I second that!!! I would be so mad!! I got my boys tattooed so it would be easier with health certificates so they would have an indavidual ID. I also just registered my boys with the American Dairy Goat Association (haven't even gotten the paperwork back yet)- they have a wether ID program. But I've heard stories of getting those ear tags caught on something and ripping out or even another goat ripping it out of the ear.

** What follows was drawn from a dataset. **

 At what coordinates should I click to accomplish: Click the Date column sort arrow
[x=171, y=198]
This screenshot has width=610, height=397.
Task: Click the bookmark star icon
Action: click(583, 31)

Well---there is no way in heck I'd pay for what your vet did. To me that is an unauthorized service or procedure and I wouldn't pay for it...just think the mess that vet would be in if it was a human Dr.


----------



## ohiogoatgirl (Jan 31, 2010)

oh my lord!  :shock:  i would have clipped his ear and said "if you want to rip it out thats YOUR business" :!: i cant believe someone would just do that!


----------



## Herb (Dec 12, 2008)

The metal clips are a bad deal on goat ears. The goats will most likely snag them on something and rip them out.


----------